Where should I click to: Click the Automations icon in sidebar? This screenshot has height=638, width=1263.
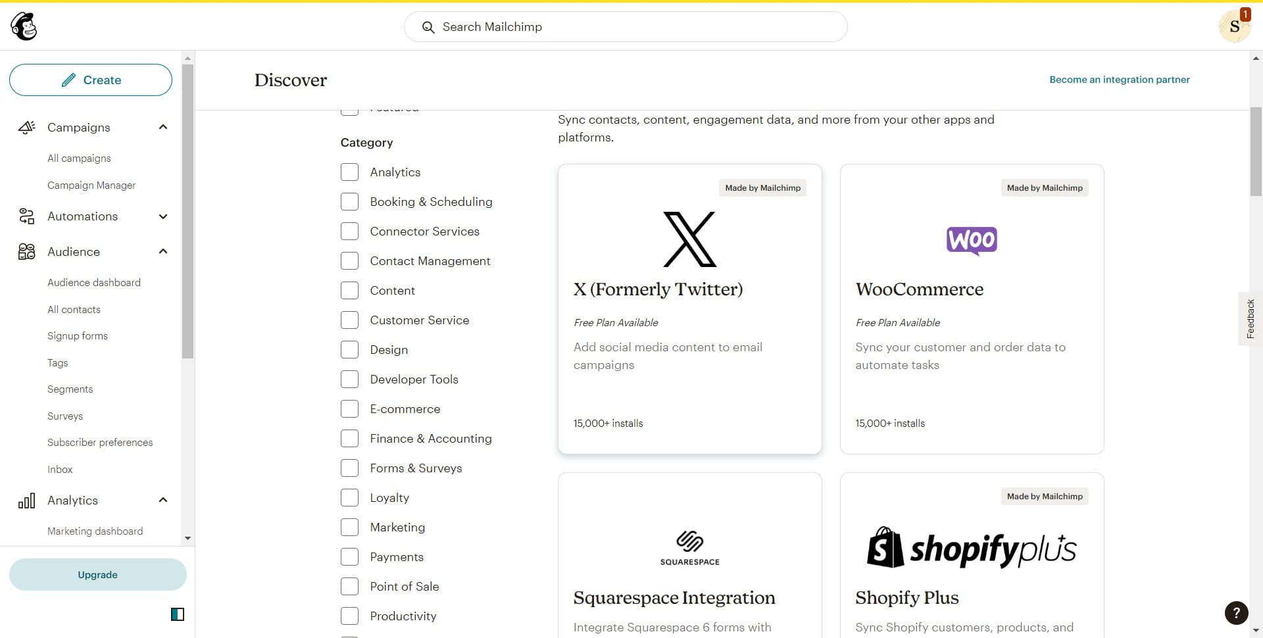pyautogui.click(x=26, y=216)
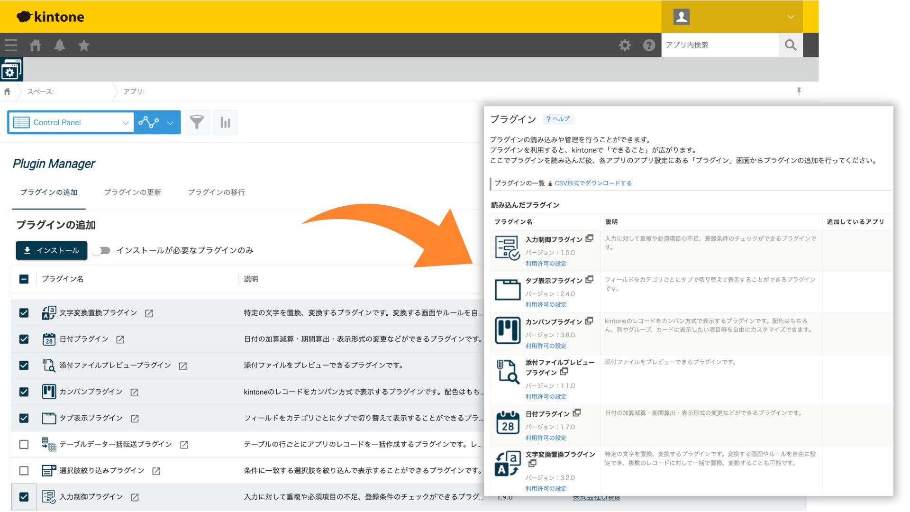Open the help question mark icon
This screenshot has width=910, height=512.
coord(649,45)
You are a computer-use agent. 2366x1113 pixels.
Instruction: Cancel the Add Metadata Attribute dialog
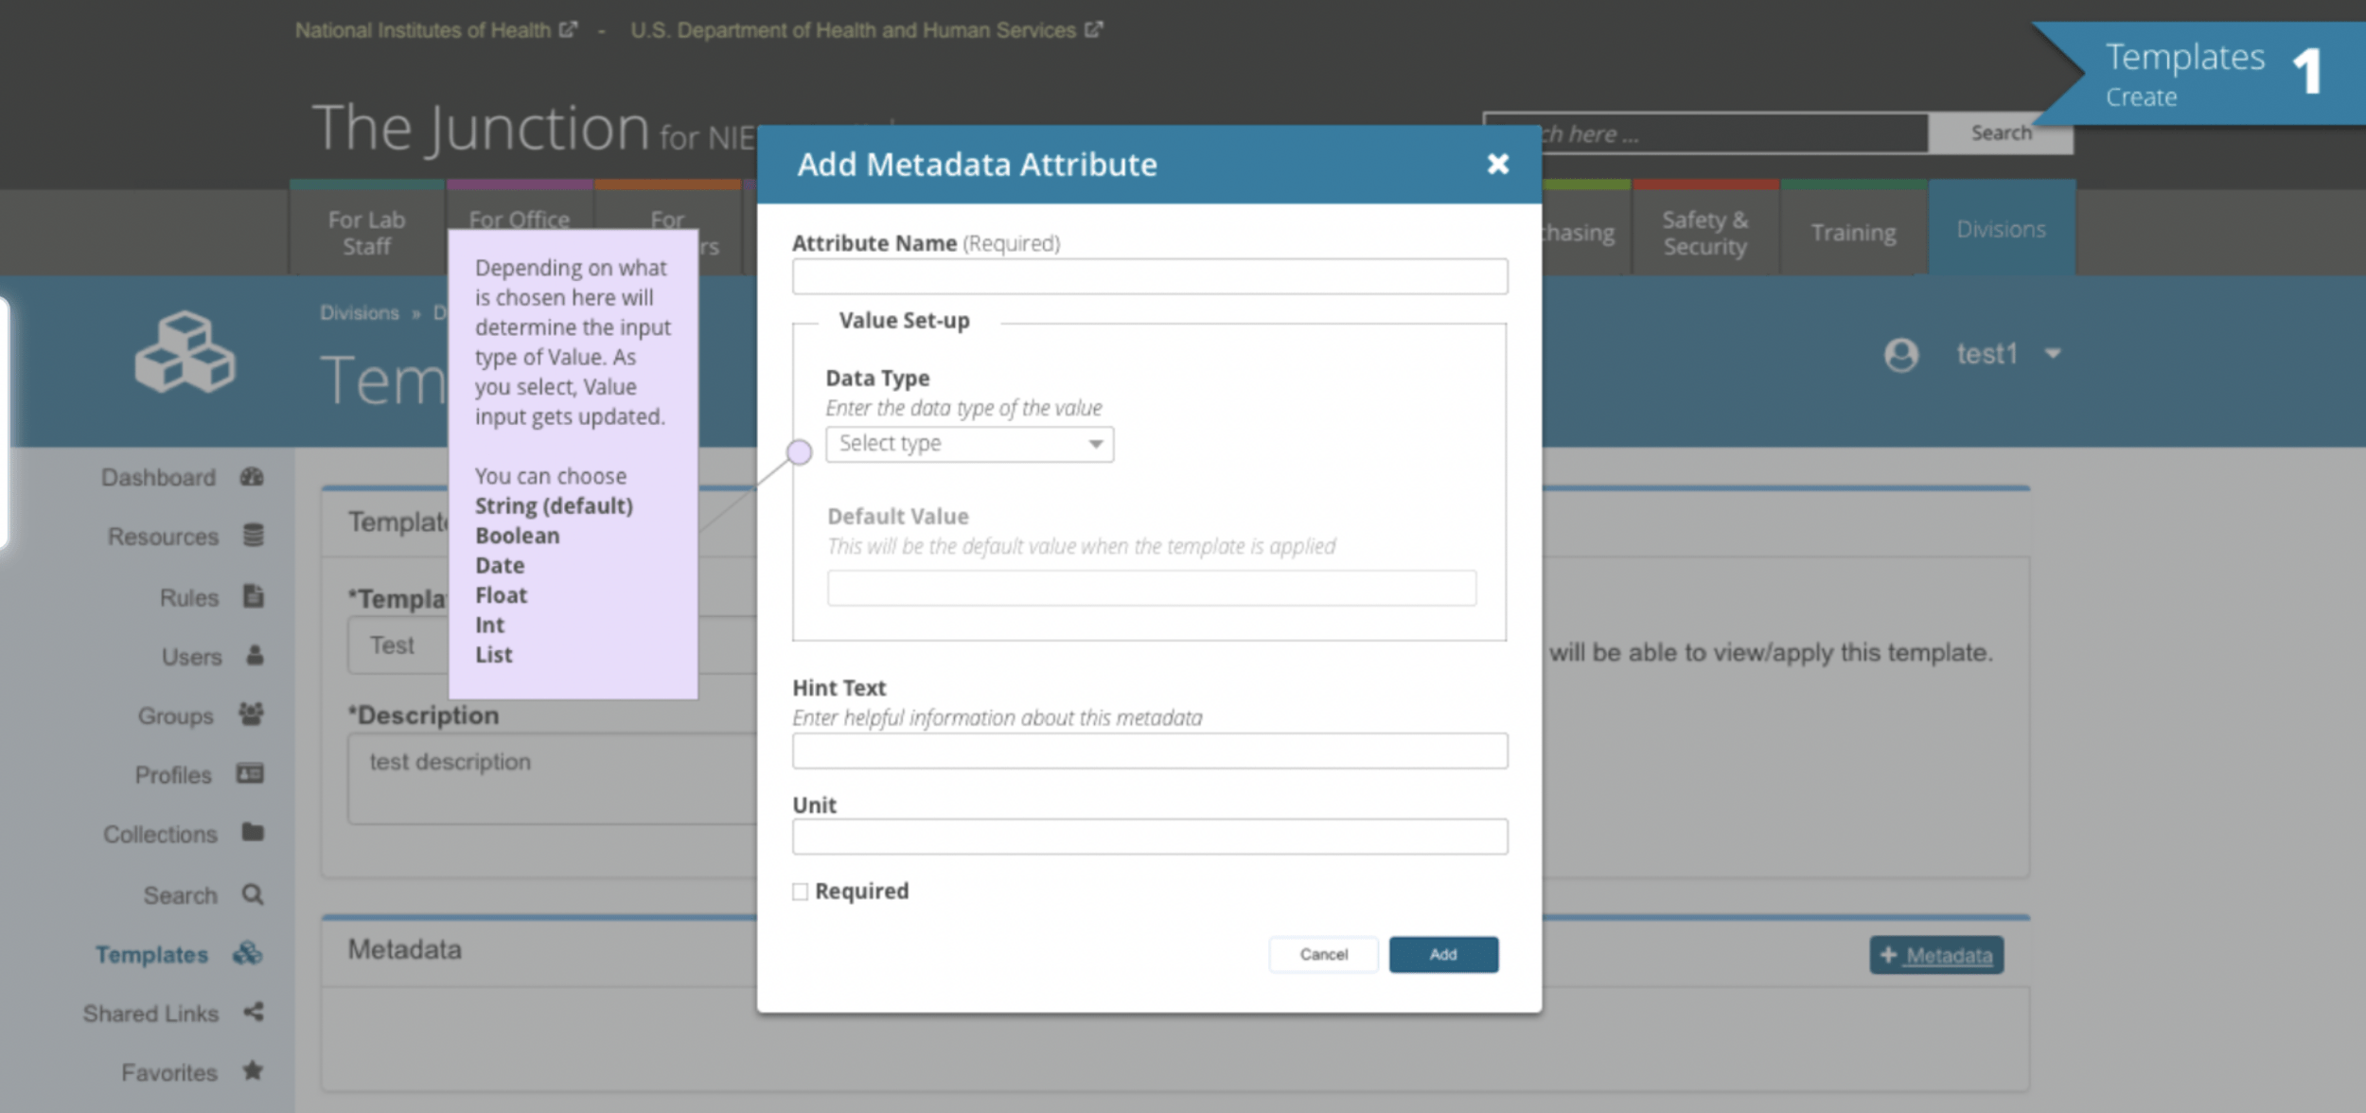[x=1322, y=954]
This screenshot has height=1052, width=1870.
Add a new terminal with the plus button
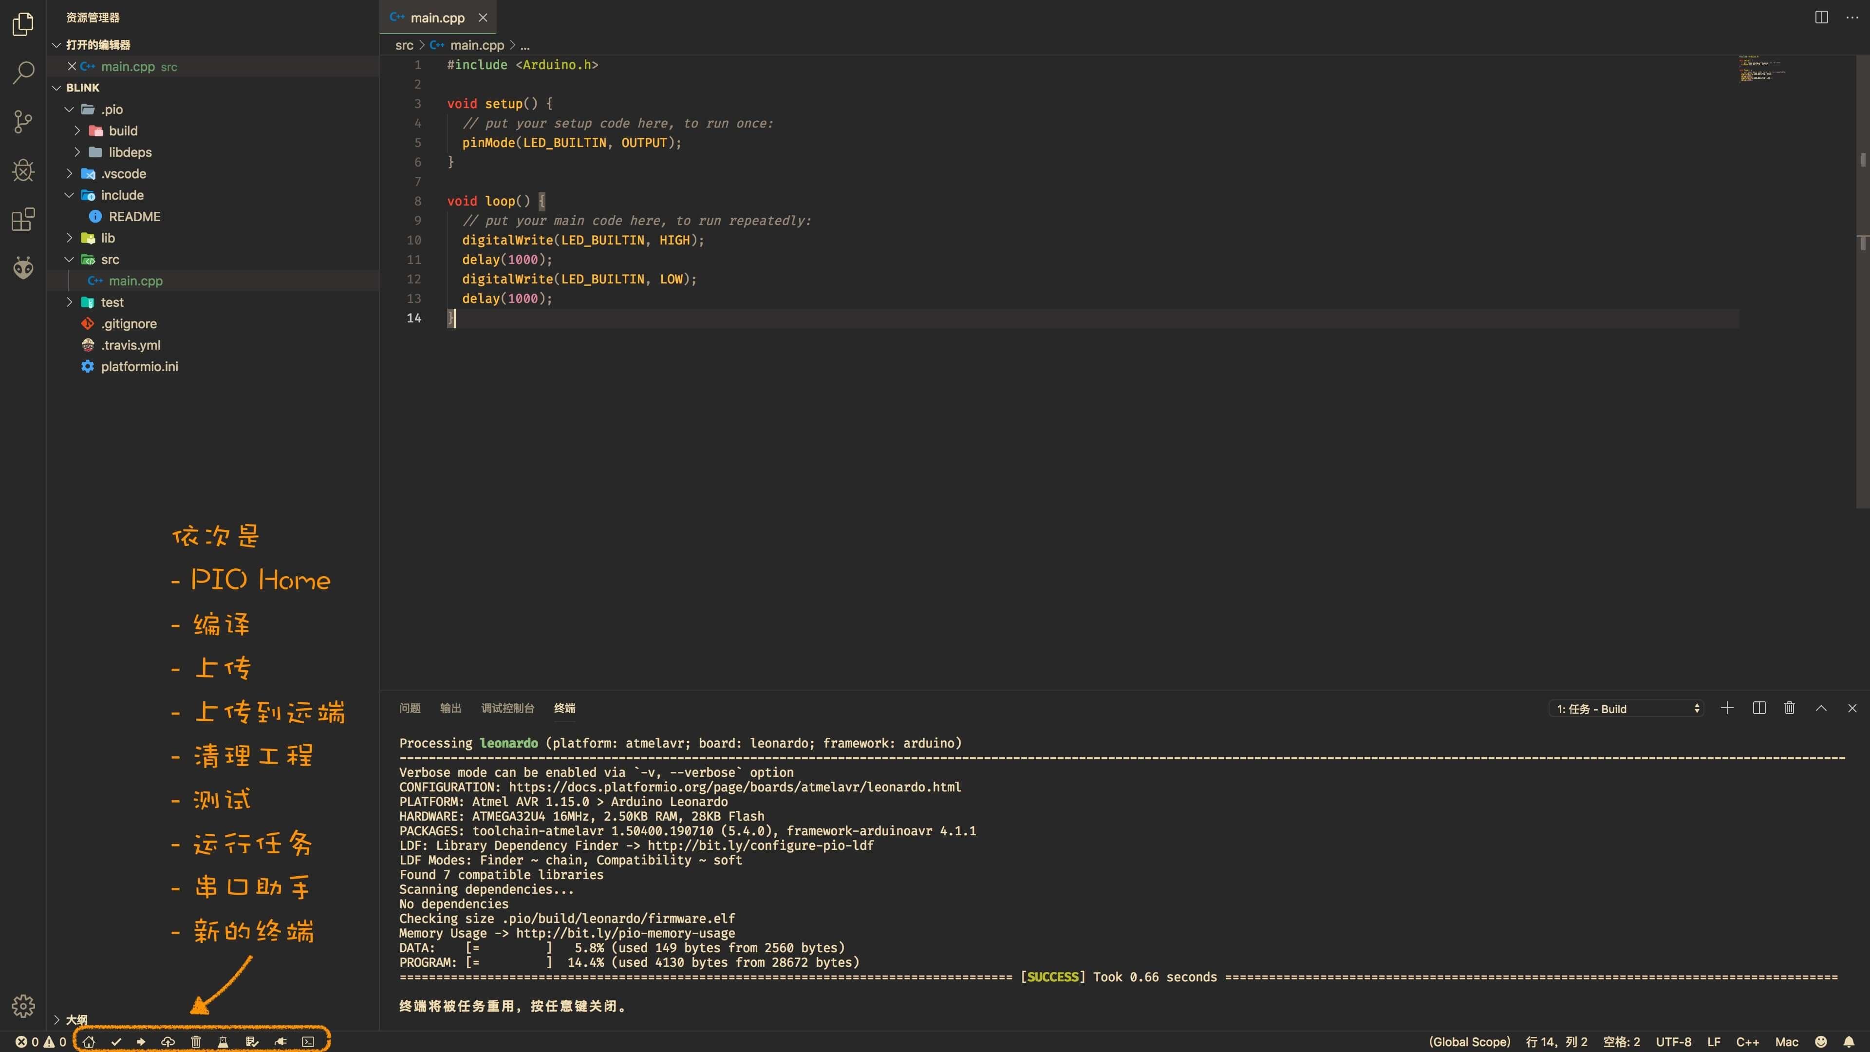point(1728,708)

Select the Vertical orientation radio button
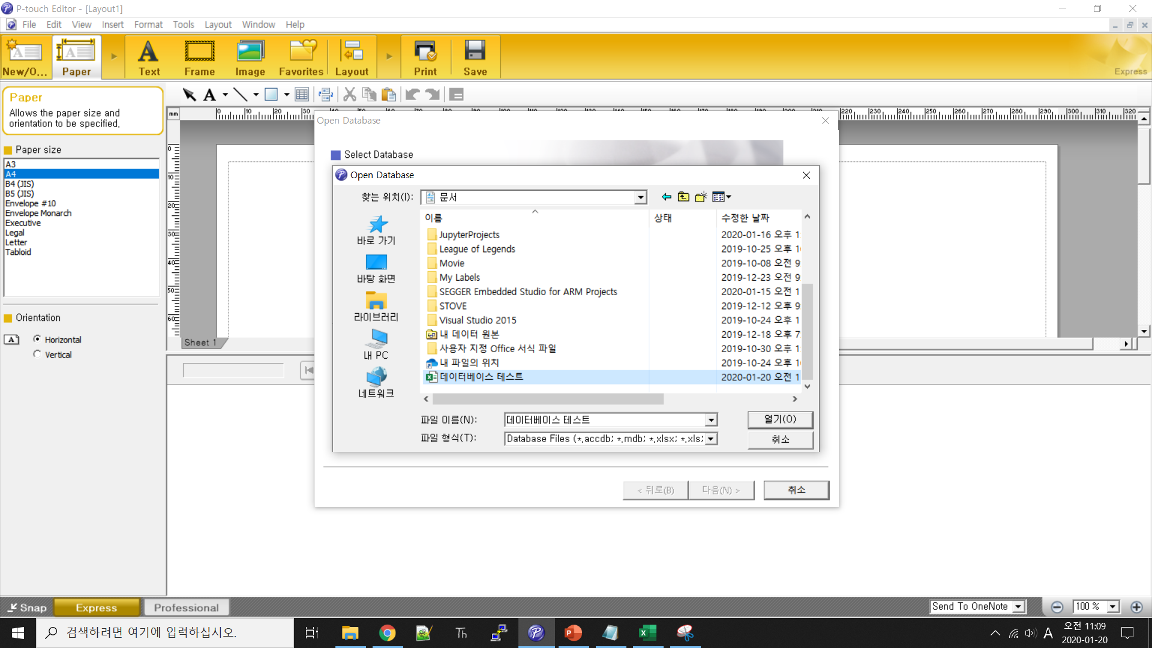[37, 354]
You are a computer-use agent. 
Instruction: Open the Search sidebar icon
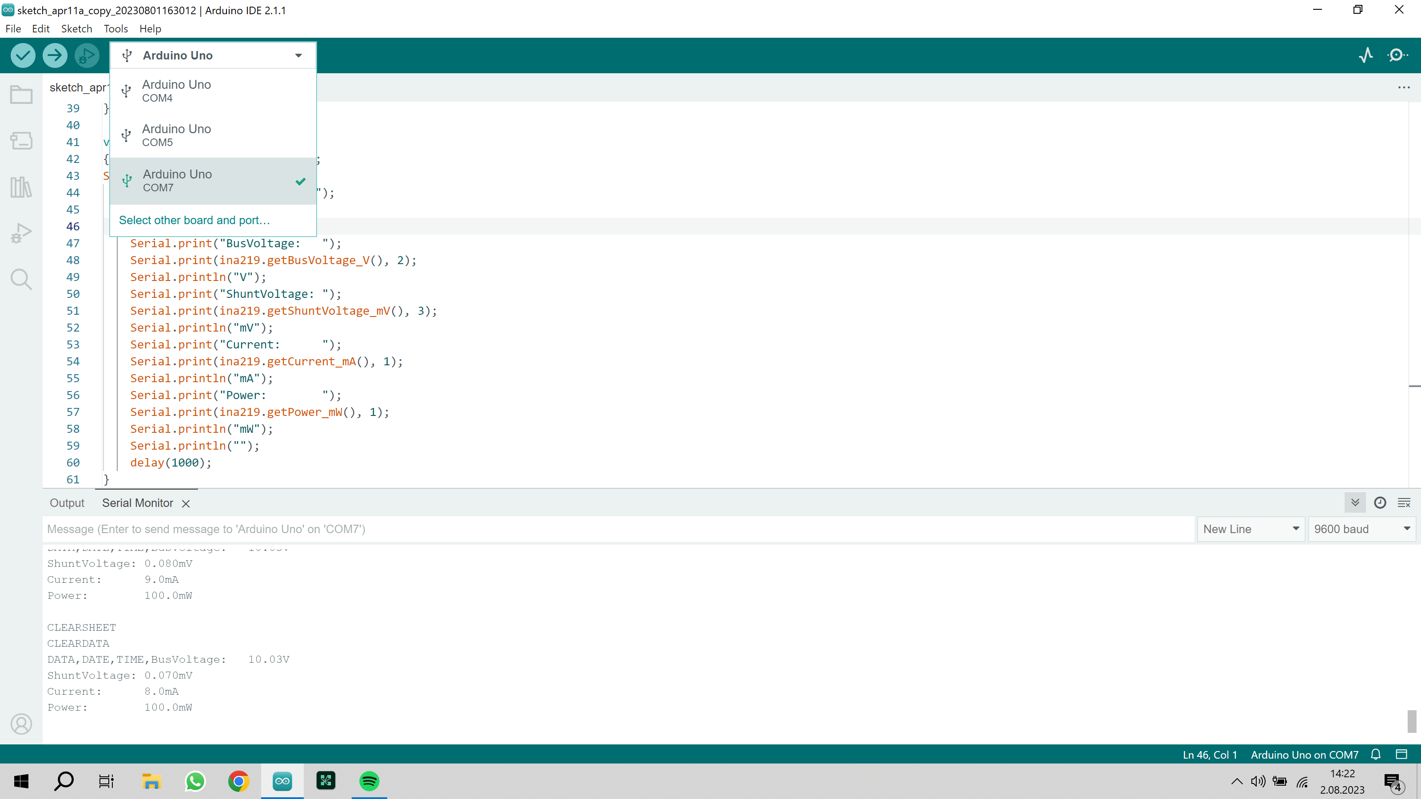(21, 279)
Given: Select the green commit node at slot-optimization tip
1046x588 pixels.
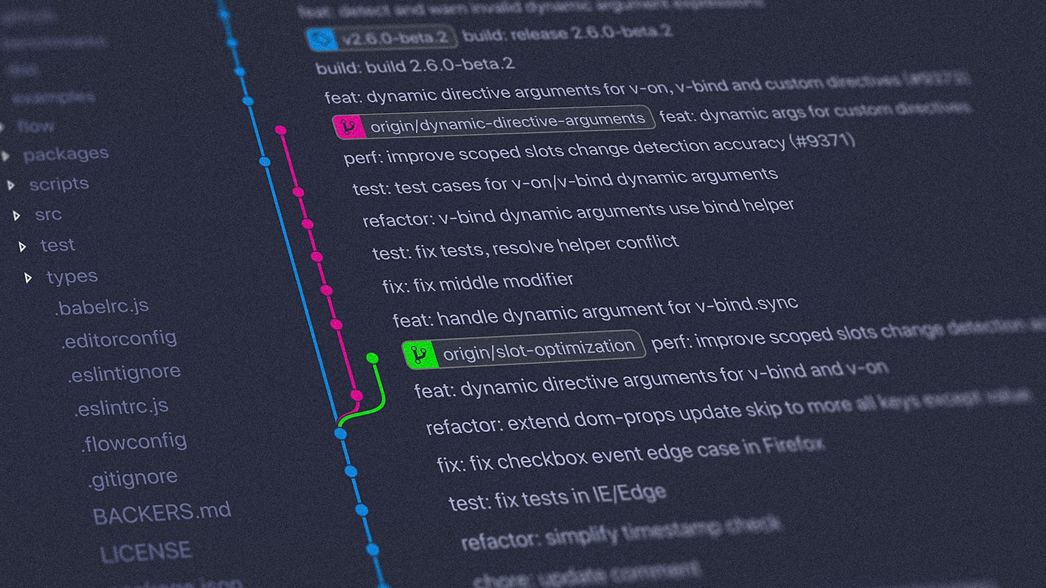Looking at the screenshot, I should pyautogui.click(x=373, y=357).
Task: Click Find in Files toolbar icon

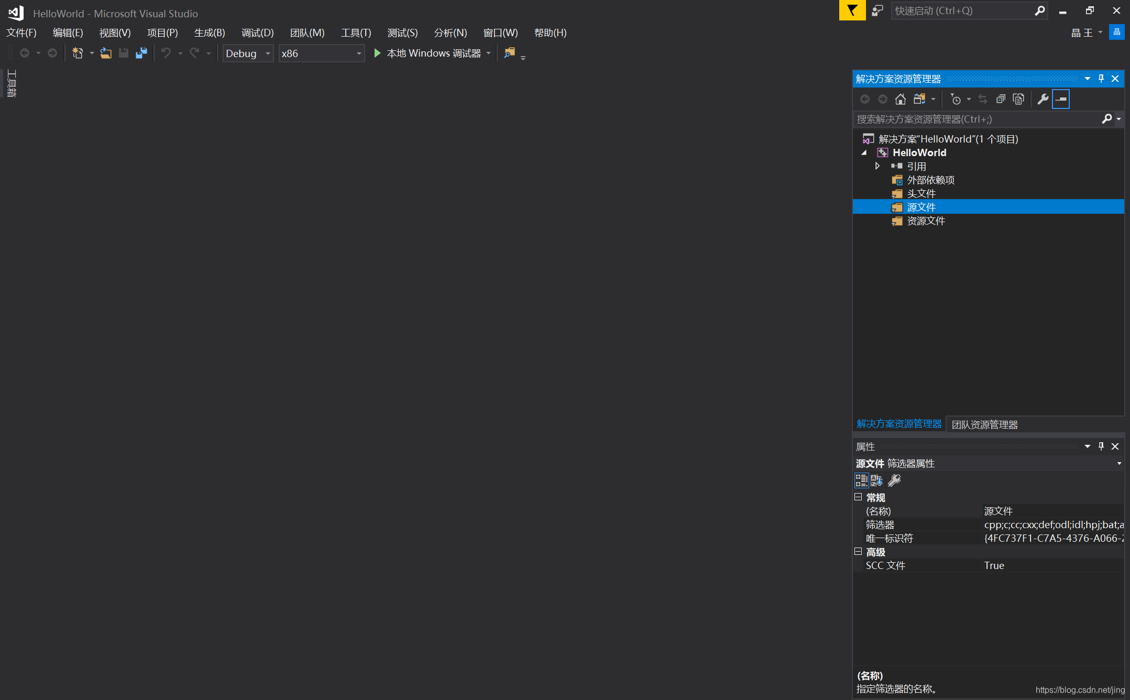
------------------------------------------------
> _Brief_: Set down every record once more, word for word, without pictures.

> _Exercise output_:
Where should I click to: Click the Automations icon in sidebar? This screenshot has height=638, width=1263.
pyautogui.click(x=26, y=216)
Open the help question mark icon
This screenshot has width=910, height=512.
coord(649,45)
You are a computer-use agent. 2366x1113 pixels.
Instruction: Cancel the Add Metadata Attribute dialog
[x=1322, y=954]
This screenshot has height=1052, width=1870.
Add a new terminal with the plus button
point(1728,708)

Select the Vertical orientation radio button
[37, 354]
You are a computer-use agent. 
Instruction: Open the Search sidebar icon
(21, 279)
Given: Select the green commit node at slot-optimization tip
1046x588 pixels.
Looking at the screenshot, I should pyautogui.click(x=373, y=357).
Task: Click Find in Files toolbar icon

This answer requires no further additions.